Tips for Buying Your First Rental Property
Talk to some real estate experts and you will be given some essential tips that can help you get a better picture of such investment options. Some of these tips are mentioned below for your knowledge.
- Ensure It Is Meant for You: If you are given a tool box, all of a sudden, and asked to make a dog house, will you be able to do it? Similarly, investing in real estate is not meant for every person. It is important for you to remember that if you do not have plenty of spare money, being a landlord will be a bad idea for you.
- Clear Out Your Debts First: Even before you decide to buy a rental property, it is always a good idea to clear out your immediate debts first. Although savvy investors will carry their debt as art of their vast investment portfolio, for an average investor this may prove to be a bad idea.
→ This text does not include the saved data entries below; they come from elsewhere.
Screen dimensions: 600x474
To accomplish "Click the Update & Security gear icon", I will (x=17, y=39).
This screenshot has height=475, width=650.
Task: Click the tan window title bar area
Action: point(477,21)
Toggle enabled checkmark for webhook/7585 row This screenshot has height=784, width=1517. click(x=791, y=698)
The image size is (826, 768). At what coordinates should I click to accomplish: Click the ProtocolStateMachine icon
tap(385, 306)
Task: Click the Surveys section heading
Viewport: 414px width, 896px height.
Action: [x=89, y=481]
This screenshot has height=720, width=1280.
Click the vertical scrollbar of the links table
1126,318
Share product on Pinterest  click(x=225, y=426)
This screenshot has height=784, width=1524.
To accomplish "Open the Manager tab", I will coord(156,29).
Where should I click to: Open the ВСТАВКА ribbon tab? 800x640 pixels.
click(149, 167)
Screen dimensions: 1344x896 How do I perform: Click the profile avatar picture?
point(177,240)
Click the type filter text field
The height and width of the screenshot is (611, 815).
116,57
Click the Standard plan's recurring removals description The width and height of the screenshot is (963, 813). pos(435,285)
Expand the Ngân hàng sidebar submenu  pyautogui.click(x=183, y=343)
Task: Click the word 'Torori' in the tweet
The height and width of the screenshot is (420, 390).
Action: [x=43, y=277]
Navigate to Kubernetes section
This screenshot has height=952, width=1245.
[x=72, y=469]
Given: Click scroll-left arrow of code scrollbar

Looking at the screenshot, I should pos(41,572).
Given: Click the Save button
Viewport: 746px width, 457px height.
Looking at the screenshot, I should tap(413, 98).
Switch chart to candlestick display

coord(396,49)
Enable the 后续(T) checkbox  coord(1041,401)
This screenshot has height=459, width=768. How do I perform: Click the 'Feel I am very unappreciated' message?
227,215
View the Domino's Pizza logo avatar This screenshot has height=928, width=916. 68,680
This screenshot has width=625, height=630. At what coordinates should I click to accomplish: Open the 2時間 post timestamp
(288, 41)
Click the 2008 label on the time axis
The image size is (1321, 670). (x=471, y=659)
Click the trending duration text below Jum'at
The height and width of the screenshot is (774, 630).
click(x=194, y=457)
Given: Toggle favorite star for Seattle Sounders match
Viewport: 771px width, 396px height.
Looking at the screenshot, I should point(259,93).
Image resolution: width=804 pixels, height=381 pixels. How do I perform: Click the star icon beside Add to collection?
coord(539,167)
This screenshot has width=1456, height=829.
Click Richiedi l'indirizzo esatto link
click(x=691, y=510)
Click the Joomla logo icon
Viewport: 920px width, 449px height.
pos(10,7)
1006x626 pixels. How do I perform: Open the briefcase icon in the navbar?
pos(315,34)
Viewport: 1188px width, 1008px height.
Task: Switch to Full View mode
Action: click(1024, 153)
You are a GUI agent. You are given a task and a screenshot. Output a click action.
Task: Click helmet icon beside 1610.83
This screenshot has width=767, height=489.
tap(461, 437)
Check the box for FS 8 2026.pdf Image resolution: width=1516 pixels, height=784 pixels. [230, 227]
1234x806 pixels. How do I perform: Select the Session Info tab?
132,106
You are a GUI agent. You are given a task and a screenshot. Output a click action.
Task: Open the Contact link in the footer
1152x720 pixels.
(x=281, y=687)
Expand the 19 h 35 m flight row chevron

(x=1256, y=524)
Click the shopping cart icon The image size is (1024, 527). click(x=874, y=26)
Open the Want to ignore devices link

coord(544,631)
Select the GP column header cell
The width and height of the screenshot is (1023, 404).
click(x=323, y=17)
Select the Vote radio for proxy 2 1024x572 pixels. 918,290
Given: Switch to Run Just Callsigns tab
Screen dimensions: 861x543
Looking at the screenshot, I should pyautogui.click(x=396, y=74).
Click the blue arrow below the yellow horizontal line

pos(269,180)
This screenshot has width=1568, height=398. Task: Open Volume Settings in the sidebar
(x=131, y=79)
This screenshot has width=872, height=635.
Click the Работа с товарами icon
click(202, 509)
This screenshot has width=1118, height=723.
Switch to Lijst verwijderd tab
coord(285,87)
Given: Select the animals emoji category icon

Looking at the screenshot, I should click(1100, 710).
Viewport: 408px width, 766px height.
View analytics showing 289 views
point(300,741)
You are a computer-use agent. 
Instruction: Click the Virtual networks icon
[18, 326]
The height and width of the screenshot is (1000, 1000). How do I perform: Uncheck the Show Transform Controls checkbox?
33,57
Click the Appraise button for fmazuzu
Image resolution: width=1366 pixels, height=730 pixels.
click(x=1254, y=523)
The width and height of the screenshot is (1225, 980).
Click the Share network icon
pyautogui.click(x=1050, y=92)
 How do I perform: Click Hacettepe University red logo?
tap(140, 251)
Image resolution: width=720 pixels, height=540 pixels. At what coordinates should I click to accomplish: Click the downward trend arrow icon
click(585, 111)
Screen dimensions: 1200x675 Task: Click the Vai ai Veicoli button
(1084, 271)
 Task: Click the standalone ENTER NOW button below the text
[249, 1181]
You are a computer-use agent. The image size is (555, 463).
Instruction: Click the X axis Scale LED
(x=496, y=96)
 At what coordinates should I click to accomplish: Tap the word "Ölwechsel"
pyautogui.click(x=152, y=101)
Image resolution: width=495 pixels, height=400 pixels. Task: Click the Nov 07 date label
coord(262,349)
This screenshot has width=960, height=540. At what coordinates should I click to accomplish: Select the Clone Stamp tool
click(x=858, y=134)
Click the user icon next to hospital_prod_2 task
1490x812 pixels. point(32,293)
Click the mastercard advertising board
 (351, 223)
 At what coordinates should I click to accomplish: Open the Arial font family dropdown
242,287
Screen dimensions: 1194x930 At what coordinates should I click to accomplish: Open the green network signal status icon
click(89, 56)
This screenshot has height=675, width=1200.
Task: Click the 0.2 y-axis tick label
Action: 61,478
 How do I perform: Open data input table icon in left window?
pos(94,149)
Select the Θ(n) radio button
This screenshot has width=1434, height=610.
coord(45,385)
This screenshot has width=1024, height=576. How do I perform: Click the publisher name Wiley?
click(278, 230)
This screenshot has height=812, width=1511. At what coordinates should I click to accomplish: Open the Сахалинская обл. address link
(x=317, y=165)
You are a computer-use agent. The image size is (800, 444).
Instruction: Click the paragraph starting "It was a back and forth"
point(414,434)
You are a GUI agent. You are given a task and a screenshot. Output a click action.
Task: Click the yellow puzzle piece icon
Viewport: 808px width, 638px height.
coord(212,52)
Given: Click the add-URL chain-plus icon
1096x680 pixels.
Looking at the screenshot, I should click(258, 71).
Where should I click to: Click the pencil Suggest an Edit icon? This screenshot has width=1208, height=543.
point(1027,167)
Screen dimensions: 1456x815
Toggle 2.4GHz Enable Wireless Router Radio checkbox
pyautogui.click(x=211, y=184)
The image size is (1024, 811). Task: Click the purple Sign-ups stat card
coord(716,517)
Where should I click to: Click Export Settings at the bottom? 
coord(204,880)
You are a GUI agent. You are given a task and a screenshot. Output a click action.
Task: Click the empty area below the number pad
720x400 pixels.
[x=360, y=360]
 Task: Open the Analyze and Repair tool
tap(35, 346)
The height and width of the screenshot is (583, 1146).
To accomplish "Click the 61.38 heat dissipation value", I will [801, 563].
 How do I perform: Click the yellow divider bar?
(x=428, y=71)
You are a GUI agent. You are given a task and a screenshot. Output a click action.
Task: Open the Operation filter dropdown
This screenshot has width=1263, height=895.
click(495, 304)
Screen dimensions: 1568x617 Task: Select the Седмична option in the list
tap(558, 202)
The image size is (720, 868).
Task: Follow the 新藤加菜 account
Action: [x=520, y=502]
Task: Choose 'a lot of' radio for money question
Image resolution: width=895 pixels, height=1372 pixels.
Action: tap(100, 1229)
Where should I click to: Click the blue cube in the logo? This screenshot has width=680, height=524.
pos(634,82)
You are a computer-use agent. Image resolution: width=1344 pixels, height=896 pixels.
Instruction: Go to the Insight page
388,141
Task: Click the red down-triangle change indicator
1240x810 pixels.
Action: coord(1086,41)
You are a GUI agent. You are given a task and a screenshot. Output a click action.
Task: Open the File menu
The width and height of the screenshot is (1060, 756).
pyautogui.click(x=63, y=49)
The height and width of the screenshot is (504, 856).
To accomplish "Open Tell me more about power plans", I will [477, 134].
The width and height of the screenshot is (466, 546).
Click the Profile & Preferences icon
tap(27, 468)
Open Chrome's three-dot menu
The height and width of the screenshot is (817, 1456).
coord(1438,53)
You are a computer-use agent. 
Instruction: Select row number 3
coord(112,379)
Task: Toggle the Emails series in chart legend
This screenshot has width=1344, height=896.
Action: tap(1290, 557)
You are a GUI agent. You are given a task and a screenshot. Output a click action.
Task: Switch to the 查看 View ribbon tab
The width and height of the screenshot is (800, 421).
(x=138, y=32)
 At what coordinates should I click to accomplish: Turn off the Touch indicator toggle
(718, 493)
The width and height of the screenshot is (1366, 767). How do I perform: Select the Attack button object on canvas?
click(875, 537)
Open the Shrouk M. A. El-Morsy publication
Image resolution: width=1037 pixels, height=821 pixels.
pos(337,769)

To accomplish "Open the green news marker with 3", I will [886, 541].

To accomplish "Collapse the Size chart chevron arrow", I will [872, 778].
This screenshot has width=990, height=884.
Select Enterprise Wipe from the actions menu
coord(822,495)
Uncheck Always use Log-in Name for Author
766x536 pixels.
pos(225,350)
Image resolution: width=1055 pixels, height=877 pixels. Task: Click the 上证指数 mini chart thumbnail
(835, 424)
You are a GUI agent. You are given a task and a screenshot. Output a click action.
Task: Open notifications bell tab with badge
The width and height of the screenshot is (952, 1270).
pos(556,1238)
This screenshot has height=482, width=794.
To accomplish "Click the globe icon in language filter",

If you have kids who will soon go to college or if you have unpaid medical bills, it is better to clear them out before even thinking about going for a rental property.
- Manage The Down Payment: It is good for you to know that any type of investment property will require a bigger down payment as compared to any owner-occupied property. Thus, they normally have a strict approval requirement. Remember that the 3% that you put on the property you presently live in will not be sufficient for any investment property. You will need to have a minimum of 20%, since mortgage insurance is not available on any rental property.
- Keep The Higher Interest Rates In Mind: It is true that the cost of borrowing money is slightly cheaper these days. However, the interest rate on any investment property will be much higher than any traditional mortgage interest rates. You need to have a low mortgage payment so that it does not consume much of your monthly profits.
- Calculate The Margins: A Wall Street firm that purchases distressed properties always aim for around 5% to 7% of returns, since they also have to pay their staffs. On the other hand, an individual should always set a goal of around 10% out of which an estimate 1% of the property value will go towards the maintenance costs of the property on an annual basis.